◆ Text provided ◆

If adopting the MIRT-derived ability vector, θ, as a latent profile in formative assessment, one must be confident that the estimate of θ is close to its true value. Simulation studies have shown that in MIRT, latent trait estimates have larger measurement error (either larger bias or larger variance) when examinees have high ability on one dimension and low ability on the other dimension or have high/low abilities on both dimensions (Finkelman, Nering, & Roussos, 2009; Wang & Chang 2011). This study proposes a general extension of Warm’s WLE method to the multivariate case for reducing bias in the MLE associated with short tests. Unlike the first attempt to generalize WLE to multiple dimensions by Tseng and Hsu (2001), our approach can be used for tests exhibiting complex structure. We derived the MWLE by incorporating the well-established bias of the MLE into the score function according to Firth’s (1993) preventive framework. Simulation studies showed that the MWLE estimate, $\hat{\boldsymbol{\theta}}^{\ast}$, resulted in decreased bias across various ability vectors with slightly smaller variance as compared with MLE. We also compared MLE/WMLE to Bayesian estimators and found that both EAP and MAP estimators typically had larger inward bias toward the prior mean but smaller variance, especially when responses were generated from θ’s far away from a zero vector.

Based on the improved bias and similar sampling variability of the MWLE relative to alternative ability estimators, we recommend that MWLE be implemented in commercial MIRT calibration software, such as TESTFACT or IRTPRO (Cai, Thissen, & du Toit, 2011). In addition, because the precision of the latent trait estimate can affect the accuracy of equating and linking in large-scale assessments (Tao, Shi, & Chang, 2012), or item selection in an adaptive test, future studies could compare the performance of MWLE to the alternative estimators in additional, practicable, testing conditions. Finally, licensure and classification tests also depend on accurate estimate of ability, Therefore, future researchers could determine the consequences of estimation bias in making accurate classification decisions. One limitation of the current study is that the analytical discussions are built upon the assumptions that item parameters are correctly calibrated. In the future, such discussions need to be generalized to situations in which item parameters contain certain levels of measurement errors (Zhang, Xie, Song, & Lu, 2011).

Notes

The simulation study was conducted in MATLAB R2012a (The MathWorks, Inc., 2007). The numerical solution of MWLE was obtained via a combination of a grid search method and a nonlinear optimization algorithm. In a nutshell, we supply the modified score function S ^∗(θ) to ‘fsolve’ (a nonlinear equation solver available in MATLAB) first, and if the algorithm (the default algorithm is ‘trust-region-dogleg’) fails to converge, we use grid search instead to find $\hat{\boldsymbol{\theta} }^{\ast}$ that maximizes the multivariate weighted likelihood. The source codes for all estimation methods are available from the author upon request.
In fact, the first part of the table is a different way of presenting the results in Figures 1 and 2.

◆ Information provided ◆
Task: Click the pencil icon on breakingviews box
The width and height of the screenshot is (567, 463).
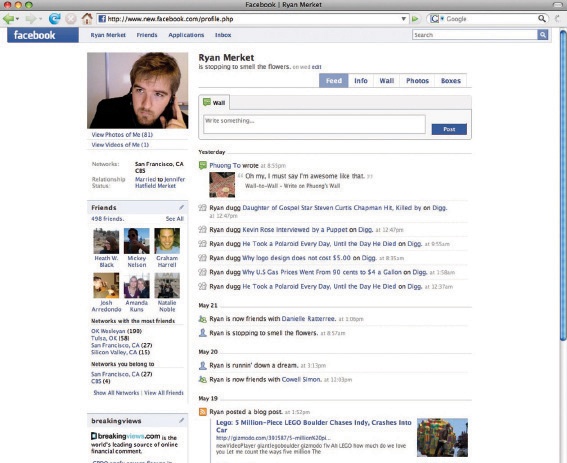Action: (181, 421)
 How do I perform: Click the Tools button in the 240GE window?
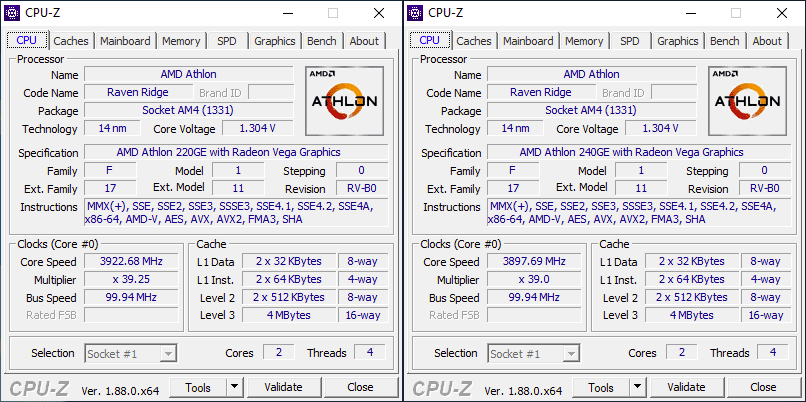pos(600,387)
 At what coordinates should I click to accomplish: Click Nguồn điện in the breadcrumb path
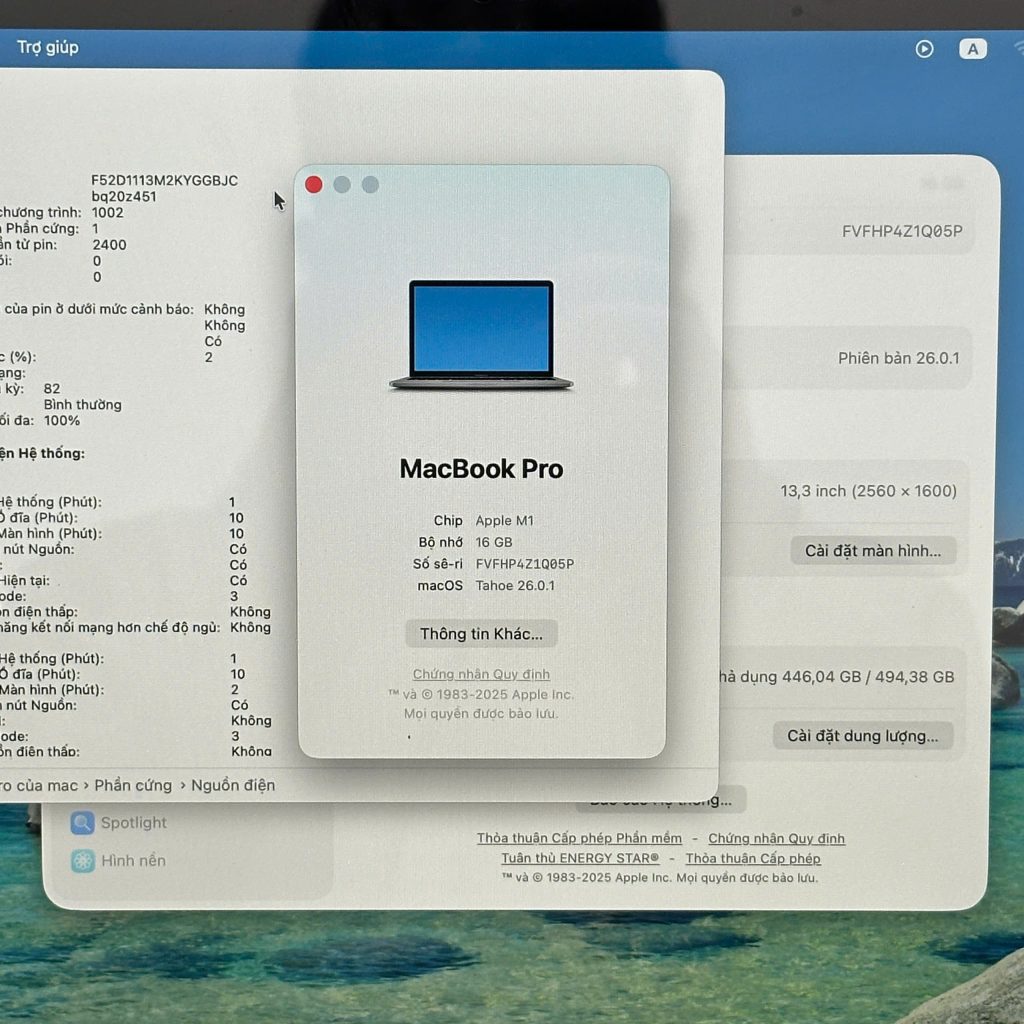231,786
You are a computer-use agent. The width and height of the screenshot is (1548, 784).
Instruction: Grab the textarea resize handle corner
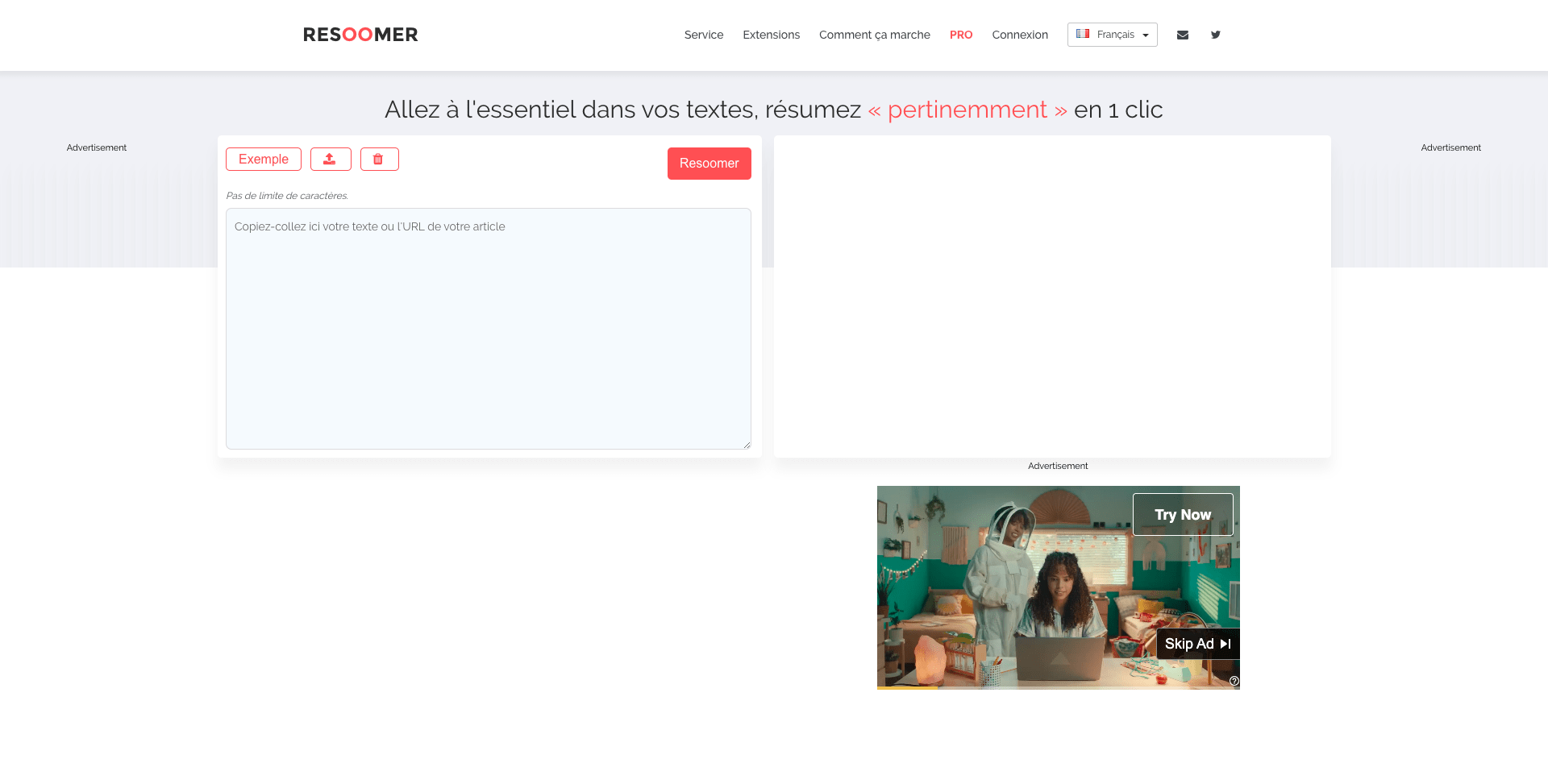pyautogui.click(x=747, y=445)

* * *

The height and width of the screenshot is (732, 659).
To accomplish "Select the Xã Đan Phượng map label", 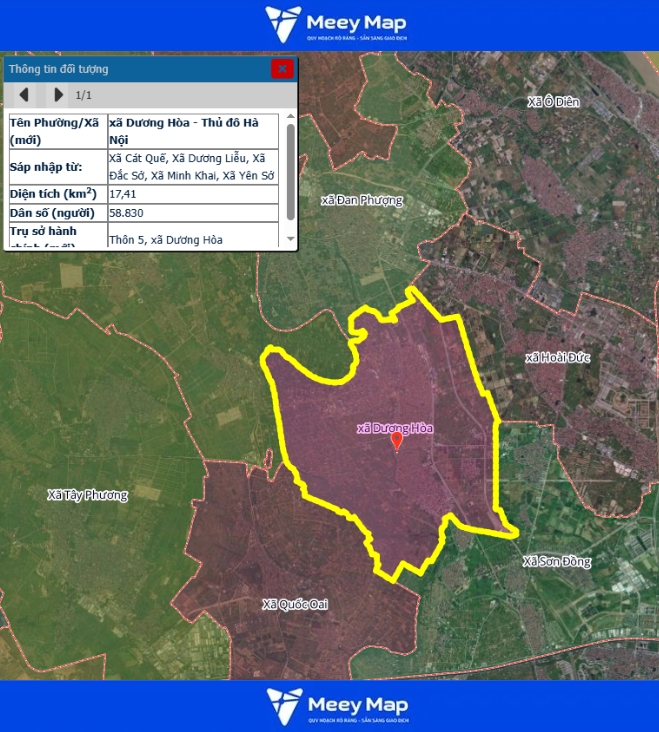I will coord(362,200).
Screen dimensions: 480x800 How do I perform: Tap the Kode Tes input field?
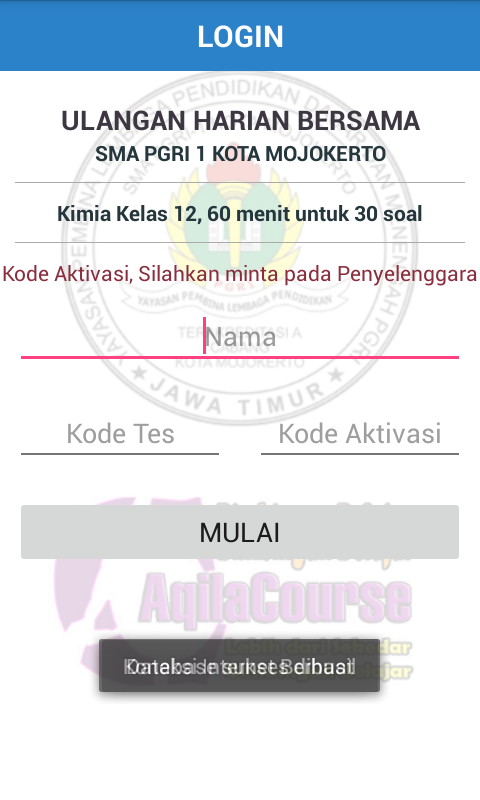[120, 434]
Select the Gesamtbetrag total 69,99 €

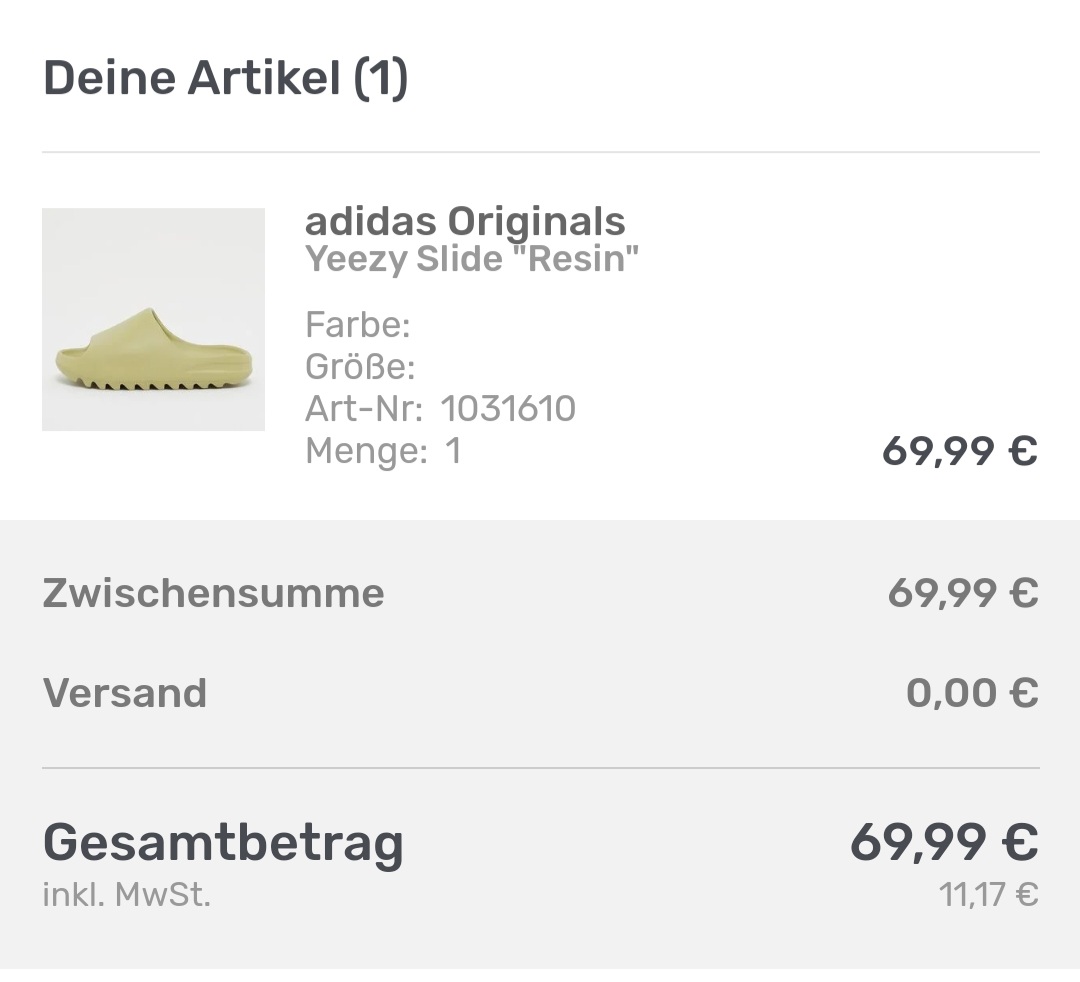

--

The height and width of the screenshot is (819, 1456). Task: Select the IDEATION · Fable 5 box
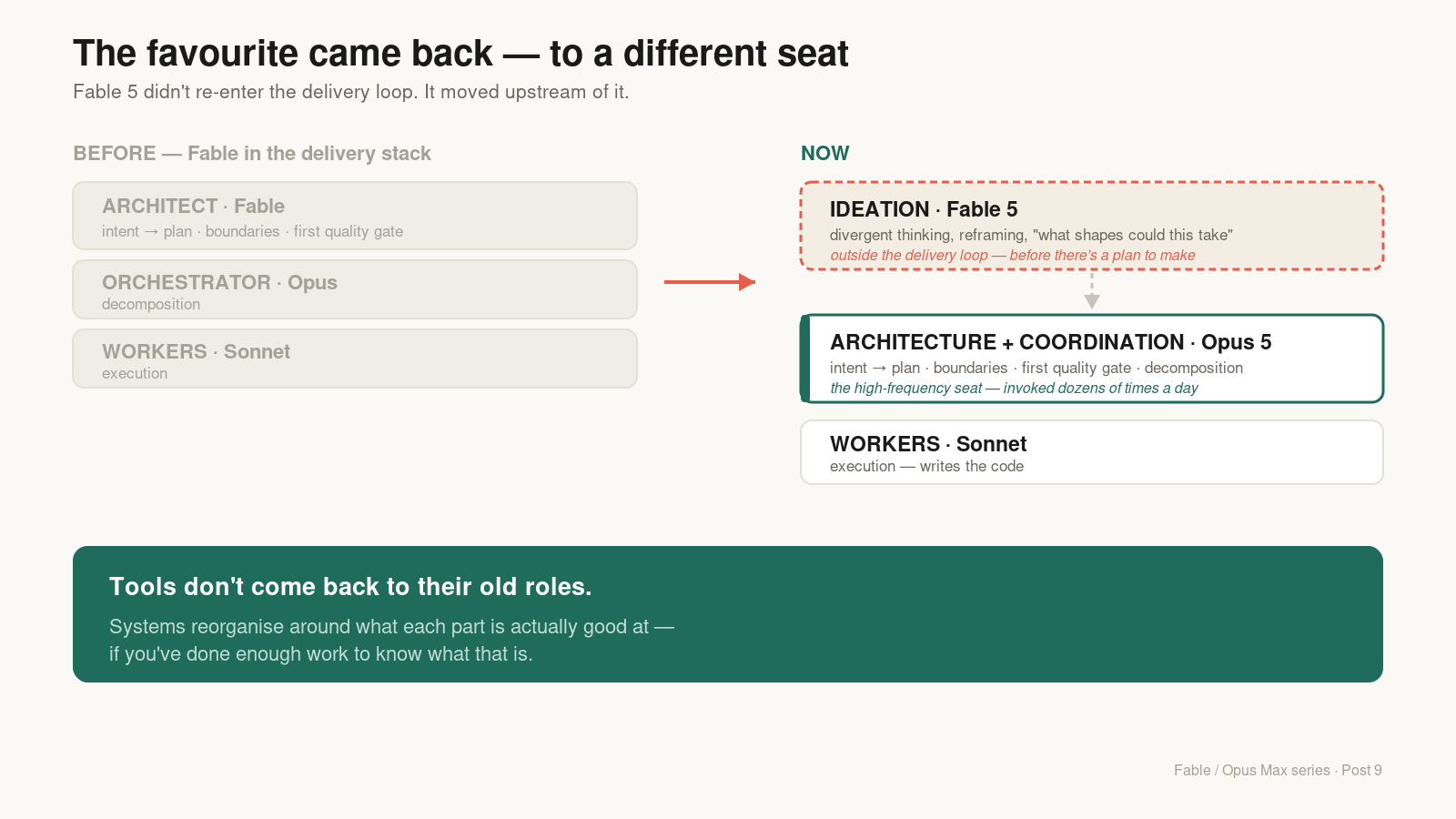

◆ Questions on the material ◆
- 1) In the passage on multivariate weighted likelihood estimation, what is the default algorithm of the MATLAB solver to which the modified score function is first supplied?
- 2) Extend the passage on multivariate weighted likelihood estimation, starting after its last note.

◆ Per-task outputs ◆
- 1) The default algorithm is 'trust-region-dogleg'.

- 2)
In van der Linden (1999a, 1999b), the discrimination parameters were generated from U(0,1.3) whereas we used a higher upper bound due to the relatively short test length and non-adaptive tests.

References

Ackerman, T., Gierl, M.J., & Walker, C.M. (2003). Using multidimensional item response theory to evaluate educational psychological tests. Educational Measurement: Issues and Practices, 22, 37–51.
Article Google Scholar
Anderson, J.A., & Richardson, S.C. (1979). Logistic discrimination and bias correction in maximum likelihood estimation. Technometrics, 21, 71–78.
Article Google Scholar
Bock, R.D., Gibbons, R., Schilling, S.G., Muraki, E., Wilson, D.T., & Wood, R. (2003). TESTFACT 4.0. Lincolnwood: Scientific Software International. [Computer software and manual].
Google Scholar
Cai, L. (2008). A Metropolis–Hastings Robbins–Monro algorithm for maximum likelihood nonlinear latent structure analysis with a comprehensive measurement model. Unpublished doctoral dissertation, University of North Carolina, Chapel Hill, NC.
Cai, L. (2010a). High-dimensional exploratory item factor analysis by a Metropolis–Hastings Robbins–Monro algorithm. Psychometrika, 75, 33–57.
Article Google Scholar
Cai, L. (2010b). Metropolis–Hastings Robbins–Monro algorithm for confirmatory item factor analysis. Journal of Educational and Behavioral Statistics, 35, 307–335.
Article Google Scholar
Cai, L., Thissen, D., & du Toit, S.H.C. (2011). IRTPRO: flexible, multidimensional, multiple categorical IRT modeling [Computer software]. Lincoln wood: Scientific Software International.
Google Scholar
Chalmers, R.P. (2012). MIRT: A multidimensional item response theory package for the R environment. Journal of Statistical Software. www.jstatsoft.org.
Eignor, D. R., & Schaeffer, G. A. (1995). Comparability studies for the GRE General CAT and the NCLEX using CAT. Paper presented at the meeting of the National Council on Measurement in Education, San Francisco, April.
Finkelman, M., Nering, M.L., & Roussos, L.A. (2009). A conditional exposure method for multidimensional adaptive testing. Journal of Educational Measurement, 46, 84–103.
Article Google Scholar
Firth, D. (1993). Bias reduction of maximum likelihood estimates. Biometrika, 80, 27–38.
Article Google Scholar
Fraser, C. (1998). NOHARM: a Fortran program for fitting unidimensional and multidimensional normal ogive models in latent trait theory. The University of New England, Center for Behavioral Studies, Armidale, Australia.
Hattie, J. (1981). Decision criteria for determining unidimensionality. Unpublished doctoral dissertation, University of Toronto, Canada.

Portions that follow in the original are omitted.